Buyer’s obligation to proceed with the Close of Escrow is subject to the satisfaction of the conditions precedent set forth above in this Section 6(a) (“Buyer’s Closing Conditions”). If Buyer’s Closing Conditions are not satisfied or waived by Buyer in writing as of the Closing Date, then Buyer (a) shall have no obligation to proceed with the Close of Escrow, and (b) shall have the right to terminate this Agreement by written notice to Seller and Escrow Holder, whereupon neither party shall have any further obligation or liability to the other hereunder (other than those which expressly survive termination) and Escrow Holder shall promptly return the Earnest Money Deposit to Buyer, or if Closing fails due to a breach by Seller, Buyer shall have the right to pursue its remedies set forth in Section 7(b)(i).

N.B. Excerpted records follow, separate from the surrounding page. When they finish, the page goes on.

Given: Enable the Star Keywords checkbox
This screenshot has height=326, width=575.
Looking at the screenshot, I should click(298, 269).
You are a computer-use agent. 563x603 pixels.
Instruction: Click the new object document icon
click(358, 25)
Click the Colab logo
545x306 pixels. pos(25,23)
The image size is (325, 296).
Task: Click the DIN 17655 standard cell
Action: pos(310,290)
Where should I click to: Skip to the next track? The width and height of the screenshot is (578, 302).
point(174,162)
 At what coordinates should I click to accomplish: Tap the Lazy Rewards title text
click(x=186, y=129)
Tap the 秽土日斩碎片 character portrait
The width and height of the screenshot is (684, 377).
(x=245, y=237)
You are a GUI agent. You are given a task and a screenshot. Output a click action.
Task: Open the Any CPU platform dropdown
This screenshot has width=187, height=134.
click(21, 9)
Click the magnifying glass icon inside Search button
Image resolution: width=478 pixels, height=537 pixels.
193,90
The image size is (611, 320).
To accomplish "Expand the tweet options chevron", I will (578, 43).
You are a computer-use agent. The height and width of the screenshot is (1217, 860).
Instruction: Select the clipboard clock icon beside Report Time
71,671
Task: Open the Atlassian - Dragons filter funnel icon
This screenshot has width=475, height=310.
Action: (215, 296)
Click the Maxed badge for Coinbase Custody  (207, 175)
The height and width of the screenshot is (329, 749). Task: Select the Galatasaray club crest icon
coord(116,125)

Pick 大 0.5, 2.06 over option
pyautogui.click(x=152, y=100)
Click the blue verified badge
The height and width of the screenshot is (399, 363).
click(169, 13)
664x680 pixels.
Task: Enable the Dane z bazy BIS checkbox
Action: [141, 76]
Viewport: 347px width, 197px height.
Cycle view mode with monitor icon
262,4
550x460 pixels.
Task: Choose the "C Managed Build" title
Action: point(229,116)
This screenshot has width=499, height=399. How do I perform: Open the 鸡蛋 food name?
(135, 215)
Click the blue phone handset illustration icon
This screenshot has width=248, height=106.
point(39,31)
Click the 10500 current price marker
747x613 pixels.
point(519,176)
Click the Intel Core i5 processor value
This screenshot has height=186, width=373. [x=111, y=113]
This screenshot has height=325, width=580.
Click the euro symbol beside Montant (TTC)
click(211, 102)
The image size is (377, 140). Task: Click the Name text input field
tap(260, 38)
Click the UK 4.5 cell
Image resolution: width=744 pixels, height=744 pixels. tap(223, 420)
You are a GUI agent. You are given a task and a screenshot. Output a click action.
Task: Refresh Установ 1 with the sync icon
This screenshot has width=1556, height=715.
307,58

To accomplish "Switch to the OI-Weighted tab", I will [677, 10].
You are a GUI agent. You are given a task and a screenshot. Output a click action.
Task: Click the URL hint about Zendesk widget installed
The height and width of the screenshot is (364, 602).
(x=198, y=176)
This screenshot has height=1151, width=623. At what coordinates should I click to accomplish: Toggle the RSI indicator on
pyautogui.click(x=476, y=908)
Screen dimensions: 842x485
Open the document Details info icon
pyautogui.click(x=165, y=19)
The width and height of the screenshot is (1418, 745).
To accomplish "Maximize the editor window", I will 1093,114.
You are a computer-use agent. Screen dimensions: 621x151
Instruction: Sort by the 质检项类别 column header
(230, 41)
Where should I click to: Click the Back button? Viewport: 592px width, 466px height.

(b)Seller’s Closing Conditions. Each of the following are conditions to Seller’s obligation to proceed with the Close of Escrow at the Closing Date:

(i)Representations and Warranties. All representations and warranties of Buyer contained in this Agreement shall be materially true and correct as of the date made and as of the Close of Escrow with the same effect as though such representations and warranties were made at and as of the Close of Escrow.

(ii)Buyer Covenants. Buyer shall have performed and satisfied all agreements and covenants required hereby to be performed by Buyer prior to or at the Close of Escrow.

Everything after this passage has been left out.